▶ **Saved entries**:
/---

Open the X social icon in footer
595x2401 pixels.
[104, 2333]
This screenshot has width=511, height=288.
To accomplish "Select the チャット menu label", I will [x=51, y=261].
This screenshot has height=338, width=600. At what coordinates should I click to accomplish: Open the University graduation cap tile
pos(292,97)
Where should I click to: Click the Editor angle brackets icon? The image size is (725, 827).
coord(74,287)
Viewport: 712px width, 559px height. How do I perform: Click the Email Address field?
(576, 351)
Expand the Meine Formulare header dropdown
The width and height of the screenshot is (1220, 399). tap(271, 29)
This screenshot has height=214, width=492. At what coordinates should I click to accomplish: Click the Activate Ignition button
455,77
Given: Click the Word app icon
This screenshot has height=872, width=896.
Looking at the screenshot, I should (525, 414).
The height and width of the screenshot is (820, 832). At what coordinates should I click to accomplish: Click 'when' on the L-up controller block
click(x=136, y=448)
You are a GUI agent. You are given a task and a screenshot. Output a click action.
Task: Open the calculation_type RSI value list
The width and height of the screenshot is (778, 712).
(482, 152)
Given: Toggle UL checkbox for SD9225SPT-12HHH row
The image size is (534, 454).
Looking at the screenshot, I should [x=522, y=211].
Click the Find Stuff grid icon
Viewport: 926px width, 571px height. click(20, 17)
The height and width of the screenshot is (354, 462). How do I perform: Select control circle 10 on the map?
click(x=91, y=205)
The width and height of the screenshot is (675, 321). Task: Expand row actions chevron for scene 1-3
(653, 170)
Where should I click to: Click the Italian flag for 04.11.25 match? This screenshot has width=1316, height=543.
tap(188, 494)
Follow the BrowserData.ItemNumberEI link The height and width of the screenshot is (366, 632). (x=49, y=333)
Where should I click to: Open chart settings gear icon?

\---

▶ **WHAT THE TASK REQUIRES**: Repeat every record above precisely.

▶ **EXERCISE OUTPUT**:
Open the X social icon in footer
595x2401 pixels.
[104, 2333]
This screenshot has width=511, height=288.
To accomplish "Select the チャット menu label", I will [x=51, y=261].
This screenshot has height=338, width=600. At what coordinates should I click to accomplish: Open the University graduation cap tile
pos(292,97)
Where should I click to: Click the Editor angle brackets icon? The image size is (725, 827).
coord(74,287)
Viewport: 712px width, 559px height. How do I perform: Click the Email Address field?
(576, 351)
Expand the Meine Formulare header dropdown
The width and height of the screenshot is (1220, 399). tap(271, 29)
This screenshot has height=214, width=492. At what coordinates should I click to accomplish: Click the Activate Ignition button
455,77
Given: Click the Word app icon
This screenshot has height=872, width=896.
Looking at the screenshot, I should (525, 414).
The height and width of the screenshot is (820, 832). At what coordinates should I click to accomplish: Click 'when' on the L-up controller block
click(x=136, y=448)
You are a GUI agent. You are given a task and a screenshot. Output a click action.
Task: Open the calculation_type RSI value list
The width and height of the screenshot is (778, 712).
(482, 152)
Given: Toggle UL checkbox for SD9225SPT-12HHH row
The image size is (534, 454).
Looking at the screenshot, I should [x=522, y=211].
Click the Find Stuff grid icon
Viewport: 926px width, 571px height. click(20, 17)
The height and width of the screenshot is (354, 462). How do I perform: Select control circle 10 on the map?
click(x=91, y=205)
The width and height of the screenshot is (675, 321). Task: Expand row actions chevron for scene 1-3
(653, 170)
Where should I click to: Click the Italian flag for 04.11.25 match? This screenshot has width=1316, height=543.
tap(188, 494)
Follow the BrowserData.ItemNumberEI link The height and width of the screenshot is (366, 632). (x=49, y=333)
Where should I click to: Open chart settings gear icon?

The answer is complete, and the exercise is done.